** Opening Information block **
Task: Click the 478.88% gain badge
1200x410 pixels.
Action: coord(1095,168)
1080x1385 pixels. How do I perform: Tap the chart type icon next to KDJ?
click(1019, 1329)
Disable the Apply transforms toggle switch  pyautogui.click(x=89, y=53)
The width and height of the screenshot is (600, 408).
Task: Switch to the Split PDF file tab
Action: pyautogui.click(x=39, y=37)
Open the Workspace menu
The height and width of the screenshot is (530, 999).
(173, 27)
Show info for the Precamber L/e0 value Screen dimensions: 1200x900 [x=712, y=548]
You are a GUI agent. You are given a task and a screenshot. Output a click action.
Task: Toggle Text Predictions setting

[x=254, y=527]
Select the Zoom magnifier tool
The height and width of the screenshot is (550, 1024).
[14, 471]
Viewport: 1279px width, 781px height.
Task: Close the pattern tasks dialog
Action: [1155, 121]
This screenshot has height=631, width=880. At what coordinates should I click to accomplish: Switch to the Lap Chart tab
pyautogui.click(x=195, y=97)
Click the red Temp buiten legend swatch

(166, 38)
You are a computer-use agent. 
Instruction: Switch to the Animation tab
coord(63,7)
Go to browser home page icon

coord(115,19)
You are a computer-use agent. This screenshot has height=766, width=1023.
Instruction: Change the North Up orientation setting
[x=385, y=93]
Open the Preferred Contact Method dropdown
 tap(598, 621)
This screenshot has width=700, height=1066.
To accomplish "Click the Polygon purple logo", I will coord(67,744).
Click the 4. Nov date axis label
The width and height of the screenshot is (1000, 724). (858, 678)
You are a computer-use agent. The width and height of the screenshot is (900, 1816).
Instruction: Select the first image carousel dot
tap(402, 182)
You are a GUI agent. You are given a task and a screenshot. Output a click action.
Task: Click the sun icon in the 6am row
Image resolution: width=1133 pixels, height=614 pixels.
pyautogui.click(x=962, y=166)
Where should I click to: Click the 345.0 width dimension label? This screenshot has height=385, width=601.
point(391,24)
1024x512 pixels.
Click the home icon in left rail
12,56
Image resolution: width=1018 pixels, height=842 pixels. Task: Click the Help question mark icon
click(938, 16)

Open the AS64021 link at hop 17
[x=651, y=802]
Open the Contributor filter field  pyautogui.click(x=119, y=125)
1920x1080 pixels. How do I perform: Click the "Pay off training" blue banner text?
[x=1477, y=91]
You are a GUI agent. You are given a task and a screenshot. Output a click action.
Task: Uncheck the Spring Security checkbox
** Closing Information block **
__Exercise brief__: Transcribe the listing above exactly as shown.

__Completed exercise__:
Task: Click the 478.88% gain badge
1200x410 pixels.
Action: coord(1095,168)
1080x1385 pixels. How do I perform: Tap the chart type icon next to KDJ?
click(1019, 1329)
Disable the Apply transforms toggle switch  pyautogui.click(x=89, y=53)
The width and height of the screenshot is (600, 408).
Task: Switch to the Split PDF file tab
Action: pyautogui.click(x=39, y=37)
Open the Workspace menu
The height and width of the screenshot is (530, 999).
(173, 27)
Show info for the Precamber L/e0 value Screen dimensions: 1200x900 [x=712, y=548]
You are a GUI agent. You are given a task and a screenshot. Output a click action.
Task: Toggle Text Predictions setting

[x=254, y=527]
Select the Zoom magnifier tool
The height and width of the screenshot is (550, 1024).
[14, 471]
Viewport: 1279px width, 781px height.
Task: Close the pattern tasks dialog
Action: [1155, 121]
This screenshot has height=631, width=880. At what coordinates should I click to accomplish: Switch to the Lap Chart tab
pyautogui.click(x=195, y=97)
Click the red Temp buiten legend swatch

(166, 38)
You are a computer-use agent. 
Instruction: Switch to the Animation tab
coord(63,7)
Go to browser home page icon

coord(115,19)
You are a computer-use agent. This screenshot has height=766, width=1023.
Instruction: Change the North Up orientation setting
[x=385, y=93]
Open the Preferred Contact Method dropdown
 tap(598, 621)
This screenshot has width=700, height=1066.
To accomplish "Click the Polygon purple logo", I will coord(67,744).
Click the 4. Nov date axis label
The width and height of the screenshot is (1000, 724). (858, 678)
You are a computer-use agent. The width and height of the screenshot is (900, 1816).
Instruction: Select the first image carousel dot
tap(402, 182)
You are a GUI agent. You are given a task and a screenshot. Output a click action.
Task: Click the sun icon in the 6am row
Image resolution: width=1133 pixels, height=614 pixels.
pyautogui.click(x=962, y=166)
Where should I click to: Click the 345.0 width dimension label? This screenshot has height=385, width=601.
point(391,24)
1024x512 pixels.
Click the home icon in left rail
12,56
Image resolution: width=1018 pixels, height=842 pixels. Task: Click the Help question mark icon
click(938, 16)

Open the AS64021 link at hop 17
[x=651, y=802]
Open the Contributor filter field  pyautogui.click(x=119, y=125)
1920x1080 pixels. How do I perform: Click the "Pay off training" blue banner text?
[x=1477, y=91]
You are a GUI agent. You are given a task and a screenshot. Output a click action.
Task: Uncheck the Spring Security checkbox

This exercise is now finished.